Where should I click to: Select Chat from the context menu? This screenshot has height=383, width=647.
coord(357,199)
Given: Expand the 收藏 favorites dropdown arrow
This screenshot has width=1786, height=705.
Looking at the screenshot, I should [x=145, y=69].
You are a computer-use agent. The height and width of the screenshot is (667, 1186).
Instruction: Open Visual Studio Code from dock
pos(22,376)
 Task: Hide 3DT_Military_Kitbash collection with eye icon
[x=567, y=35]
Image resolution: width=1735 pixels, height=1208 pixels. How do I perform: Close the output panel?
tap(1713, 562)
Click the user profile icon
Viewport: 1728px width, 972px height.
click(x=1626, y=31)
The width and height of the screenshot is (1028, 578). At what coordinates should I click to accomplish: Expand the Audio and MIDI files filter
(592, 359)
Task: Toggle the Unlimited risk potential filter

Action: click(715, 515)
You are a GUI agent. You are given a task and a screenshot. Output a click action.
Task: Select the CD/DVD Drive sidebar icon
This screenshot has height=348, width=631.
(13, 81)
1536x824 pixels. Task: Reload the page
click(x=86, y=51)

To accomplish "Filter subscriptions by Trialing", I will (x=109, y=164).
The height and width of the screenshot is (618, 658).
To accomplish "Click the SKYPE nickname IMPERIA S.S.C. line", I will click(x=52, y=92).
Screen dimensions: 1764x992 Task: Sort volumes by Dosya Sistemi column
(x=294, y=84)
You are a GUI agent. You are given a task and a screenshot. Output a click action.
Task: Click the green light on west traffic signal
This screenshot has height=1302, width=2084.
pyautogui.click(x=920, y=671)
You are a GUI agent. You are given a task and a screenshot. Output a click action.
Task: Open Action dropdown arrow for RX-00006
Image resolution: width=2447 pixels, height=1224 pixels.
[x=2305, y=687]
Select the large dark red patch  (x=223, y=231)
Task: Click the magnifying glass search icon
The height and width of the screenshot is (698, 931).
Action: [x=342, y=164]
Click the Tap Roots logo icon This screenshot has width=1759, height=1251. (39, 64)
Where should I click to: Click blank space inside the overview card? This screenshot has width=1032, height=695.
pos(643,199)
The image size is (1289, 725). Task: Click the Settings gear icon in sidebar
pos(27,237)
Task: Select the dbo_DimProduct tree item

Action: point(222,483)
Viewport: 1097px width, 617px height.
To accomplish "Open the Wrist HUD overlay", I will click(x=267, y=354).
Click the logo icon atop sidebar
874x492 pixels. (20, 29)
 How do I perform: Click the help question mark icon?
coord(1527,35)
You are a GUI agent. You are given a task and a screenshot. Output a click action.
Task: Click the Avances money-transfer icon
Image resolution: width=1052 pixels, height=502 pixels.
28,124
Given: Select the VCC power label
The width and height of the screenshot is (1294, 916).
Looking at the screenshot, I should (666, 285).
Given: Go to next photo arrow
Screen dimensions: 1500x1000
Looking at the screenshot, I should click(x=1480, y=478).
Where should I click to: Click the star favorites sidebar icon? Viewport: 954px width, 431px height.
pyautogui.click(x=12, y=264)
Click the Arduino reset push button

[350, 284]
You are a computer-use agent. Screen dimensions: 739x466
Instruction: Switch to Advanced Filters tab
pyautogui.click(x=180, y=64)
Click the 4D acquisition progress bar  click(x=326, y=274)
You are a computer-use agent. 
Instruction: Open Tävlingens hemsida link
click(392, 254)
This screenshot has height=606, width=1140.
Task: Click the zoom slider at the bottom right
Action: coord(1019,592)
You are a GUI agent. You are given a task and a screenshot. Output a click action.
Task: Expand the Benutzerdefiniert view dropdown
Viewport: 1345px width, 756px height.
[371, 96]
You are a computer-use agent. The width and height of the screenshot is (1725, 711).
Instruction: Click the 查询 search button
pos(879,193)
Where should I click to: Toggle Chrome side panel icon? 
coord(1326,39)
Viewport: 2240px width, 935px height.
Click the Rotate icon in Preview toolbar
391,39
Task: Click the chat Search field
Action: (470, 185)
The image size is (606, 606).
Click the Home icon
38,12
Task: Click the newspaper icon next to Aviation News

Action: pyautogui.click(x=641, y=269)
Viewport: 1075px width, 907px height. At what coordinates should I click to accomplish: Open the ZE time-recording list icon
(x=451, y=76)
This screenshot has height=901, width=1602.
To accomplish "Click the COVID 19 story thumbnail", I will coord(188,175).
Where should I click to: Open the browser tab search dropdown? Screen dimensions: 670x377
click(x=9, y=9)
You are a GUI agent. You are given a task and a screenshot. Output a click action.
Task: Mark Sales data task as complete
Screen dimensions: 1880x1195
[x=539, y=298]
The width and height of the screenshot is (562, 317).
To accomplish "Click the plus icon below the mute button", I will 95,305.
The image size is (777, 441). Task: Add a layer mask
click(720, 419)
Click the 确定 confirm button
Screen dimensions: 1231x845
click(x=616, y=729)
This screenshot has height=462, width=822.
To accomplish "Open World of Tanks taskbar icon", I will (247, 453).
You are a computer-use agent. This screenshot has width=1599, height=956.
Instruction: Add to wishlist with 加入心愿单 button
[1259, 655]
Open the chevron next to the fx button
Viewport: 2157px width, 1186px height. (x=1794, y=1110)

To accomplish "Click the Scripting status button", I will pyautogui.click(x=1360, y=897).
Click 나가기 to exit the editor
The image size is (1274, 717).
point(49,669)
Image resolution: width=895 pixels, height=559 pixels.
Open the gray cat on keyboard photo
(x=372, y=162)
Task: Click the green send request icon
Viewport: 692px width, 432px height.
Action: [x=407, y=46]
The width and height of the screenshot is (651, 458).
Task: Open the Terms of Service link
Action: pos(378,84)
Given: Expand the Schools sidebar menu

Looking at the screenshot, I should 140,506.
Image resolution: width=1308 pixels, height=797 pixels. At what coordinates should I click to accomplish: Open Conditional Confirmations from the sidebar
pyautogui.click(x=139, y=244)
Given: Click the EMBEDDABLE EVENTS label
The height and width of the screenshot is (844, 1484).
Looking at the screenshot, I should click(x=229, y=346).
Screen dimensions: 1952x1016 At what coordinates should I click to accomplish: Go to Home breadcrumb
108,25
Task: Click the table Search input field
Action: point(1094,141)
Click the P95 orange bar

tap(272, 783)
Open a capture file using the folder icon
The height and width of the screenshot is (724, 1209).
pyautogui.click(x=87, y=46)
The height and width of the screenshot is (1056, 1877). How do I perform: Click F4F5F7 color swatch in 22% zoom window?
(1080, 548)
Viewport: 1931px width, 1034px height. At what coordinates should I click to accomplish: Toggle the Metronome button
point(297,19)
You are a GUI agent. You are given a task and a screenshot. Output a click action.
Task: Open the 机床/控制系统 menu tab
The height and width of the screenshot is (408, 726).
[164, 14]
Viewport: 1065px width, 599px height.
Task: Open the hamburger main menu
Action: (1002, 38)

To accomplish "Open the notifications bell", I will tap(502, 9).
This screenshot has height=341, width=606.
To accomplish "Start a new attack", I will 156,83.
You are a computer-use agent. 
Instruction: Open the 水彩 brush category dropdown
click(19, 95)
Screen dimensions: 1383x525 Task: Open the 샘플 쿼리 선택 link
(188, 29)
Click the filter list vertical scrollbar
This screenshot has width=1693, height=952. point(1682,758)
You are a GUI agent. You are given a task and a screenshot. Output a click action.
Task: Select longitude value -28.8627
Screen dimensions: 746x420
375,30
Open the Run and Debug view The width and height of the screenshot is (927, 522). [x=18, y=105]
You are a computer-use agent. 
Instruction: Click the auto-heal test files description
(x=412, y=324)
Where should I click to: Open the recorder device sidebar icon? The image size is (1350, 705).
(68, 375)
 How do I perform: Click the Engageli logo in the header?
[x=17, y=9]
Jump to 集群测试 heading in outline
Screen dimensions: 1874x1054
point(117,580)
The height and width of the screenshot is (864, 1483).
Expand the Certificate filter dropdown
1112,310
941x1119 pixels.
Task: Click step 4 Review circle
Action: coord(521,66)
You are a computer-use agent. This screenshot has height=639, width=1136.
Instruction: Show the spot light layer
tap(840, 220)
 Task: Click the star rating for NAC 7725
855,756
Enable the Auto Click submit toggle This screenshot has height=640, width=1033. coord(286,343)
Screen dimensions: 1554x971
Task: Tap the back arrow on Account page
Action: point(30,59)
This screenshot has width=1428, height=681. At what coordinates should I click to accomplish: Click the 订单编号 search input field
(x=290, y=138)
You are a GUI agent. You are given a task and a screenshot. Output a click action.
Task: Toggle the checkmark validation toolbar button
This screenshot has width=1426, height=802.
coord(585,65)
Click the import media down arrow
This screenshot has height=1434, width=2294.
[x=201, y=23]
──────────────────────────────
[ACTION ITEM]:
When a line in the listing has the word "label", return that line.

[ANSWER TO THIS EXERCISE]:
Given: Select the VCC power label
Given: Click the EMBEDDABLE EVENTS label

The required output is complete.